Accounting for 87 percent of all for-hire trucking revenue, the non-union TL sector has proven to be an agile provider whose strength has been the ability to align capacity and resources where shippers need them to be. So, when the current trucking downturn began in August 2006, the TL sector reacted by shedding capacity and parking trucks at what normally would be considered an alarming rate.
Over the last two years, trucking analysts estimate that 18 percent of capacity has come out of TL in an attempt to align supply and demand. This was done to help reduce overcapacity, which has resulted in bargain rates for shippers who have been able to negotiate single-digit rate decreases in their annual contract renewals.
Because of declining rates, some leading TL carriers have diversified away from pure dry van freight into other transport segments. J.B. Hunt, once the largest over-the-road truckload carrier, now gets less than 25 percent over its overall revenue from dry van freight. Instead, it has diversified into intermodal, dedicated contract services, and other options for shippers. This trend is expected to continue, especially if high diesel prices make intermodal rail more attractive to shippers.
“The big guys in truckload have fared better than the big guys in the LTL sector,” says Satish Jindel, principal of SJ Consulting. “One reason is they have taken out capacity. They are replacing their three-year-old tractors, but not adding to their fleets.”
According to trucking analyst John Larkin of Stifel Nicolaus, J.B. Hunt’s total truck count has been reduced by 36 percent over the last two full calendar years. Werner Enterprises, the nation’s fourth-largest TL carrier, shaved 14 percent of its over-the-road fleet. Covenant Transport, the nation’s 11th-largest TL carrier, took out 8 percent, including a whopping 44 percent of its owner-operators.

But even that capacity reduction may not be enough—and shippers may continue to win mid-single digit percentage rate reductions in their TL contracts for this year, analysts predict, due to a sharp decline in freight demand. The Cass Freight Shipment Index was down 25 percent in April from year-ago levels, and the American Trucking Associations’ Truck Tonnage Index for May was off 11.0 percent from year-ago levels.
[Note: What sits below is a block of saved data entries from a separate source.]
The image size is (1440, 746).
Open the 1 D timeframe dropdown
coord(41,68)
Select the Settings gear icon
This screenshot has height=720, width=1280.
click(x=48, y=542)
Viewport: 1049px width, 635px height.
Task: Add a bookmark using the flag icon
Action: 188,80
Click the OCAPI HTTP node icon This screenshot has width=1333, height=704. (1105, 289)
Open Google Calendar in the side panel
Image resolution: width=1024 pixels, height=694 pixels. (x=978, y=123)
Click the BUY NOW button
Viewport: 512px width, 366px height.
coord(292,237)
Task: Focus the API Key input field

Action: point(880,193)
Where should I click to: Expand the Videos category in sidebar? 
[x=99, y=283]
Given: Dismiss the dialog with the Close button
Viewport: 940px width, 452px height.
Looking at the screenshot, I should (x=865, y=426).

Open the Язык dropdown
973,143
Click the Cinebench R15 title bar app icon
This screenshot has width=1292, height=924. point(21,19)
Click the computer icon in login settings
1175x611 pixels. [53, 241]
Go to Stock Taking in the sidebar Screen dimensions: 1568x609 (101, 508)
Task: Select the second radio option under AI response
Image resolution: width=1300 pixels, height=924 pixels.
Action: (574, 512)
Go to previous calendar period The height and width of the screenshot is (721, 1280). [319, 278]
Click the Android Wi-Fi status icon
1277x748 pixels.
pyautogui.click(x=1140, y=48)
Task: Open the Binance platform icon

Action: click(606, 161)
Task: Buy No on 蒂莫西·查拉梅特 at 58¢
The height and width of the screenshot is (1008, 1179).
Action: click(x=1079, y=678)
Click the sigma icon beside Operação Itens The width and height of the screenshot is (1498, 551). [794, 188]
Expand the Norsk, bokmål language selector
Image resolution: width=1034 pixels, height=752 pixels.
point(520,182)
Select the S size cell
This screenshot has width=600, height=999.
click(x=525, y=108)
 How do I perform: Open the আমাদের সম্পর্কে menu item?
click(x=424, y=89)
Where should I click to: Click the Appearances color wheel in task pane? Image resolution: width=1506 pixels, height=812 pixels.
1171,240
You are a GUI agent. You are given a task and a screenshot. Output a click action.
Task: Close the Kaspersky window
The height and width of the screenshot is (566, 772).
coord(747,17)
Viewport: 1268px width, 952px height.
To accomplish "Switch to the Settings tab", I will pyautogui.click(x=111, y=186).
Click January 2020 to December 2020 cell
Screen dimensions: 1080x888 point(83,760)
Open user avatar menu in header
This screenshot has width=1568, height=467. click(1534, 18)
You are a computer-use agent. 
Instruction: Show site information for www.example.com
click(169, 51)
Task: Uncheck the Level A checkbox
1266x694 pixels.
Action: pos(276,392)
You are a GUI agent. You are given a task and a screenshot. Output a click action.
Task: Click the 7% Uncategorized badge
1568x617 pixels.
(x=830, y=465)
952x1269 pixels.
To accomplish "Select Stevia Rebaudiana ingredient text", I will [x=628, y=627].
Analyst Ed Wolfe of Wolfe Research produced a shipper survey conducted in mid-April that showed despite reduced inventory levels, traffic managers are pushing out inventory re-stocking further than when polled just three months earlier. Over 70 percent of shippers polled said they don’t expect to even begin restocking inventory before the second half 2009. And 34 percent said they don’t expect to begin restocking inventory until 2010.
Intermodal options have risen for cost-conscious shippers as well. While overall intermodal volumes declined 16.4 percent in the first quarter, purely domestic intermodal moves rose 4.6 percent. All this is causing some analysts to predict as much as a 3 percent to 5 percent reduction in TL rates this year, depending on lane and a shipper’s particular volume and carriers.
Still, analysts are expecting a recovery to occur in the TL sector first. “The stimulus package will begin to put more infrastructure-related freight on the road,” Jindel predicts.
But don’t look for any surge in TL capacity anytime soon. After posting a record year of more than 256,000 sales in 2006, overall Class 8 sales could be as low as 75,000 this year, according to FTR Associates, a consulting firm. If that 75,000 number is correct, analyst Larkin says that’s well below the normal replacement rate, which would aid in further capacity reductions and would certainly stem the decline in TL rates.